And there are still other works by Lewis in which he confronts progressivism.

In his classic memoir, Surprised By Joy, an account of his steady conversion from atheism to Christianity, Lewis astutely coins a term to critique what he saw as progressivism’s “chronological snobbery.” This term described the “uncritical acceptance of the intellectual climate common to our own age and the assumption that whatever has gone out of date is on that account discredited.” Rather than evaluating value on the basis of truth or reliability, the chronological snob evaluates value on the basis of age, a practice common to both NICE and Western progressives of Lewis’ day. Progressivism, cautions Lewis, champions progress merely because it is supposedly forward-thinking; but as Lewis sagely observes in Mere Christianity: “Progress means getting nearer to the place you want to be. And if you have taken a wrong turn, then to go forward does not get you any nearer. If you are on the wrong road, progress means doing an about-turn and walking back to the right road.”

Lewis also offered a pragmatic critique of progressivist states in other works.

In his 1958 essay, “Is Progress Possible: Willing Slaves of the Welfare State,” Lewis prophetically warned of the tendency of progressives to arrest human liberties in the name of progress. He said that when “our whole lives” become the “business” of the state, we become slaves to the state and can no longer question the ideology of the state. Such were the hazards of “an increasingly planned society” and a “mother knows best” government. A primary solution to this danger, Lewis proposed, is “an education not controlled by government.”

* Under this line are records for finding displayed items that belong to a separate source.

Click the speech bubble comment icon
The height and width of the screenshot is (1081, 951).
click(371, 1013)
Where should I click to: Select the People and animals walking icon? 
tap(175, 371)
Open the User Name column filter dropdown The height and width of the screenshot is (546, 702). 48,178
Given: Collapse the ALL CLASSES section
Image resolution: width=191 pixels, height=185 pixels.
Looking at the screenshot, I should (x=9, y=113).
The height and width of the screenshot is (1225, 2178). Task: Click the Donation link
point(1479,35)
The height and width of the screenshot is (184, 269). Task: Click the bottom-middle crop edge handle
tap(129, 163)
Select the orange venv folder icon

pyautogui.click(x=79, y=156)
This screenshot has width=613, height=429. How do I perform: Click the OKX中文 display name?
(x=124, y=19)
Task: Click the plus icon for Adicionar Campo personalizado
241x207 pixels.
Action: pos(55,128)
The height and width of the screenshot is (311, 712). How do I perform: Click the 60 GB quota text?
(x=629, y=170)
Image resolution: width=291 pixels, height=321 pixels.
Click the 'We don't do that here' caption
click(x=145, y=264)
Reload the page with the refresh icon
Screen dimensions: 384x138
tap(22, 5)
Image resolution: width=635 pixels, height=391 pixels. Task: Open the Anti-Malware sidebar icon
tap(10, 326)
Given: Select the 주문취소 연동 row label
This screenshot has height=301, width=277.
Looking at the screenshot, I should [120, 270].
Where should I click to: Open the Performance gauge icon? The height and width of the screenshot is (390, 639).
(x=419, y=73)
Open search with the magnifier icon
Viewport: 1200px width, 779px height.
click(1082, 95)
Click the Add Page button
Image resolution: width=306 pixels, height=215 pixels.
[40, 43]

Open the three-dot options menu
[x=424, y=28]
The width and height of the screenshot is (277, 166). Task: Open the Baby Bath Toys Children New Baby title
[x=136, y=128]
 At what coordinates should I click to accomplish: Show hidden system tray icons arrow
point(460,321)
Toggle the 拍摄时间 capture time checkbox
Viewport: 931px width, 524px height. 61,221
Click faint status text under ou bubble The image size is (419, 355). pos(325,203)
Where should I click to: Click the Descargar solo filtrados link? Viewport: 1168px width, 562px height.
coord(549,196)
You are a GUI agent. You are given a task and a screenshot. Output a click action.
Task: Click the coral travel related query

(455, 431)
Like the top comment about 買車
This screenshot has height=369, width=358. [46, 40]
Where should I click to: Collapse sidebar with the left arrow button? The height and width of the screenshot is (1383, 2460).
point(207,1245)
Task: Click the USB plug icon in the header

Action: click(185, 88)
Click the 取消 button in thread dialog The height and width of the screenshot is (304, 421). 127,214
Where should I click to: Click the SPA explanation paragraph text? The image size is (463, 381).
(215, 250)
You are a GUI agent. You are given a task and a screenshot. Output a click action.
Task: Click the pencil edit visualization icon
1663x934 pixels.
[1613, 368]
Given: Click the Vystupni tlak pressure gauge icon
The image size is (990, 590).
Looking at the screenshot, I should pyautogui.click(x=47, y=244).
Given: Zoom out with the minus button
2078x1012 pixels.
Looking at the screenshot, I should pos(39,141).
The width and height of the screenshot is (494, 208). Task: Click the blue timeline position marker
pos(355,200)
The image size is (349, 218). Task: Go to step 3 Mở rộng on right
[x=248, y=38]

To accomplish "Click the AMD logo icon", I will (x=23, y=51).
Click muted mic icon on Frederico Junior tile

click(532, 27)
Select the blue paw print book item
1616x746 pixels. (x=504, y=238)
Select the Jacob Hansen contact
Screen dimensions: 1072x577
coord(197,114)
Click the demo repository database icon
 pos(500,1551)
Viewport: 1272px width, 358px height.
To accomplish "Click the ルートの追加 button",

C.S. Lewis mounted an impressive condemnation of the progressive state and its radical spread in Europe during the twentieth century. While brutal leaders like Lenin and Stalin, and eventually tamer socialist leaders like the U.K.’s Clement Attlee, all pursued human perfection through state control, Lewis sounded the siren against progressivism’s clear dangers: not only to the political rights and liberties of man, but also to our very perception of the reality of mankind. The great Christian writer and apologist produced a robust philosophical and political reproof of European progressivism during his time—a reproof to which Europe should have listened closer, and which we might consider listening to still today.